Have completely turned off from life
Thank you for taking time to read my story. I've worked my entire life and at times even been considered a workaholic. Eight months ago I quit my job for reasons I myself am not entirely clear when I look back. I had over the course of 2019 convinced myself that I hated my job and while there were elements about it I didn’t like or agree with, I’m not sure that warranted quitting now that I look back. I do think I had got into a rut and maybe didn’t understand the complexity of that rut and decided to try something else despite having nothing else planned. I think my boss might have caught onto something that even I was unable to see as he asked me if I was having a mid life crisis after I told him I was quitting. I told him no but I now wonder if I was having one or if something else is going on.

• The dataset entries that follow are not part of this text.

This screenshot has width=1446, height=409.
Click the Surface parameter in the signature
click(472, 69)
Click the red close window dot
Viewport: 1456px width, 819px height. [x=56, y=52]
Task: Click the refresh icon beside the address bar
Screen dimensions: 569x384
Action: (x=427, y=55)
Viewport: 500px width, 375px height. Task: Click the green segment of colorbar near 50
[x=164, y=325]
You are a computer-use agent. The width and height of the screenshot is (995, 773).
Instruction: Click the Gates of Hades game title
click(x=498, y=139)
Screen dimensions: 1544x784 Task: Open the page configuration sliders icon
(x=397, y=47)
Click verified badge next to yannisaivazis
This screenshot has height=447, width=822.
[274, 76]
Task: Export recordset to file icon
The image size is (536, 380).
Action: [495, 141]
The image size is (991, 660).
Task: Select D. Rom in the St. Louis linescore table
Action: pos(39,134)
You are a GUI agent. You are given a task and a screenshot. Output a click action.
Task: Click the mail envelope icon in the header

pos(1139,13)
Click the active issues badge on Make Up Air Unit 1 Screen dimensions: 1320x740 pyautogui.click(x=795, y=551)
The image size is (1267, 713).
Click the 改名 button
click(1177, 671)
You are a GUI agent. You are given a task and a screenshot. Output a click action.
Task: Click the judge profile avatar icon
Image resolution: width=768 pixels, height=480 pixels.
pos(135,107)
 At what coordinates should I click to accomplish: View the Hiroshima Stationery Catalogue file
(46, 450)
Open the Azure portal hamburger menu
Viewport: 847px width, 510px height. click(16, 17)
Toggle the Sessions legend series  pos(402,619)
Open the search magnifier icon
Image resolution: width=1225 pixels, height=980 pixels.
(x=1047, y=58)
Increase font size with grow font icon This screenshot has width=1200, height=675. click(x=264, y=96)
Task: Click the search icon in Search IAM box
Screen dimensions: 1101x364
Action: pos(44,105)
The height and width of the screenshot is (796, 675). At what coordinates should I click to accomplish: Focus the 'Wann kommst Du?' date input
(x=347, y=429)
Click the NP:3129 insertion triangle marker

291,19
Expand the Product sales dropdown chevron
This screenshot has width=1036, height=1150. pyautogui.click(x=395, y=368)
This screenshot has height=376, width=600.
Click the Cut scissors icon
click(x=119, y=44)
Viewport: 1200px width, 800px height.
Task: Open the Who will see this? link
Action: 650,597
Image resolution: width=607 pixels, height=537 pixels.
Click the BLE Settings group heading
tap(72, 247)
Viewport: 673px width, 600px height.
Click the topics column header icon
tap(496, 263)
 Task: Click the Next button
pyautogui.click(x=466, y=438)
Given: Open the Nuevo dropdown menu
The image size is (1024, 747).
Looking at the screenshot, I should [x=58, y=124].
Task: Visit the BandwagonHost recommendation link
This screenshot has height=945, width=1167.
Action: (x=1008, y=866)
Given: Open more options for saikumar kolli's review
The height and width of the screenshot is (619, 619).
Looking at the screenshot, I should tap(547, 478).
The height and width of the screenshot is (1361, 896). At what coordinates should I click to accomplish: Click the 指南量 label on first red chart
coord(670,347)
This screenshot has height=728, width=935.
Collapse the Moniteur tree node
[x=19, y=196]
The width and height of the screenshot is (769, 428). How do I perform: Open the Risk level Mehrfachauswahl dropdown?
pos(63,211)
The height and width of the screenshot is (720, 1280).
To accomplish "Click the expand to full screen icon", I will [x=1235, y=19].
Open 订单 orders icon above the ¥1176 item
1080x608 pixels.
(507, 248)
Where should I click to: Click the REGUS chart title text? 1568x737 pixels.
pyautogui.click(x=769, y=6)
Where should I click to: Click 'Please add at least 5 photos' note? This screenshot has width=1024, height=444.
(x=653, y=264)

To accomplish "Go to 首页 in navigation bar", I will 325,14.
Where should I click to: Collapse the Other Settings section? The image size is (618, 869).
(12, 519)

As I type this, I have spent most of the last 8 months sitting on my couch watching more television than anytime in my life. I feel like a machine that has just shut off completely. I haven’t even so much as tried to look for another job and my only goal each day is to think about what I’m making for dinner later. I’m up to 3 or 4 in the morning sometimes even to day break or later and sleep during the day, a complete reversal of my sleep schedule from when I was working. During waking hours, literally hours will go by and I lose all sense of time before I notice how late in the day it is. At the end of April, I had a “moment of clarity” where it dawned on me that I haven’t done anything for 4 months and I really didn’t notice those 4 months pass by. I haven’t done much since then, although I do seem to be more aware that I’m just wasting away on my couch. Over the last month, I’ve got what I would call “bursts of confidence” and I feel really good for a day or two. I don’t do anything to act on that but at least I feel better as opposed to just feeling nothing.
Has anybody else ever experienced anything like this or know why I’ve gone from a functioning adult with goals and a work ethic to just unmotivated and disconnected? Have I experienced some sort of mental breakdown? Can anybody relate this behavior?